O Cinema de Montagem Soviético encontraria um final precoce quando Stalin, em guerra aberta com os artistas da revolução, proclamou que este método de fazer cinema era incompatível com a nova doutrina artística soviética de realismo socialista.

Mas a proibição de Stalin, não travou no entanto o poder da montagem, nem os ensinamentos de Eisenstein, Kuleshov e Pudovkin, e não tardou para que a sua utilização chegasse a Hollywood e se tornasse num método de linguagem corrente de todo o mundo do cinema.

Avançamos aproximadamente cinco décadas para encontrar uma ligação direta entre o Efeito Kuleshov e a concepção publicitária e cinematográfica de Stephen Frankfurt.

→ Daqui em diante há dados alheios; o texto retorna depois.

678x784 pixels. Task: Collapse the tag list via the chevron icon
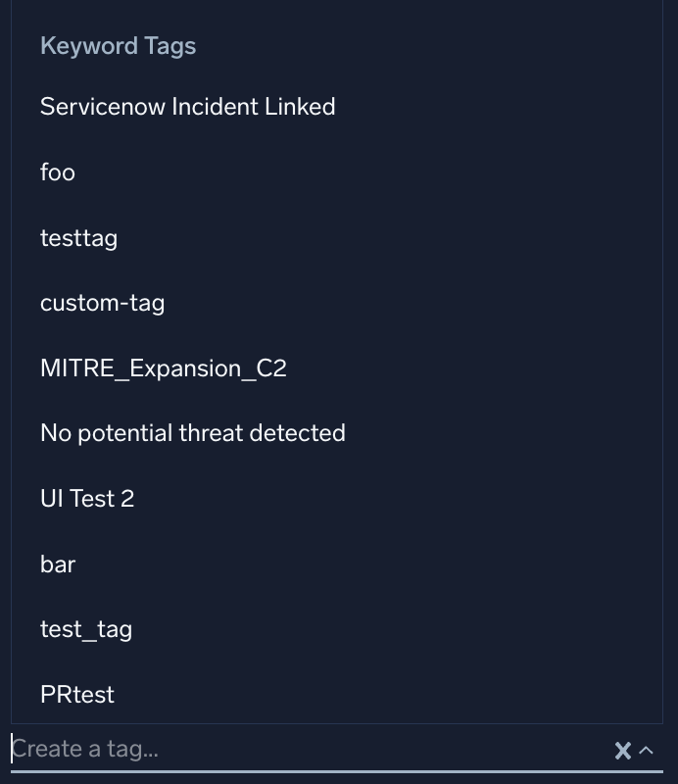click(647, 750)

Frankfurt: Still The Quiet Persuader

Defensor que filme, lettering, poster e trailer deviam ter um fio condutor comum, com o qual o publico se identificasse e criasse desde cedo uma empatia,  tal como Kuleshov, também Frankfurt percebeu que a reacção do espectador, a sua vontade de ver um filme e de gostar do mesmo, estava relacionada com uma diversidade de factores, e muito em particular com o passado emocional de cada individuo.

É inegável que da sua experiência em publicidade Frankfurt provou que sabia vender um produto e chamar a atenção do grande publico como poucos. Mas numa análise rápida da sua passagem pela sétima arte, e observando algumas das suas campanhas de cinema mais celebres e em particular os seus posters encontramos não só um uso recorrente de alguns temas (com a sua obsessão por lábios), como um piscar de olho aos mesmos três motivos primordiais que Kulshov celebrou no seu efeito.

Essas ideias estão essencialmente  patentes em três campanhas: A Semente do Diabo (1968) Os Corredores da Montanha (1969) e Emmanuelle (1974).

Com a Semente do Diabo, Frankfurt regressava a Hollywood após a primeira experiência Na Sombra e no Silêncio (1962). Tinha pela primeira vez controlo total sobre a campanha de lançamento de um filme, e aplica a sua ideia de uma campanha unificadora, lançada em várias frentes, todas relacionadas com o filme.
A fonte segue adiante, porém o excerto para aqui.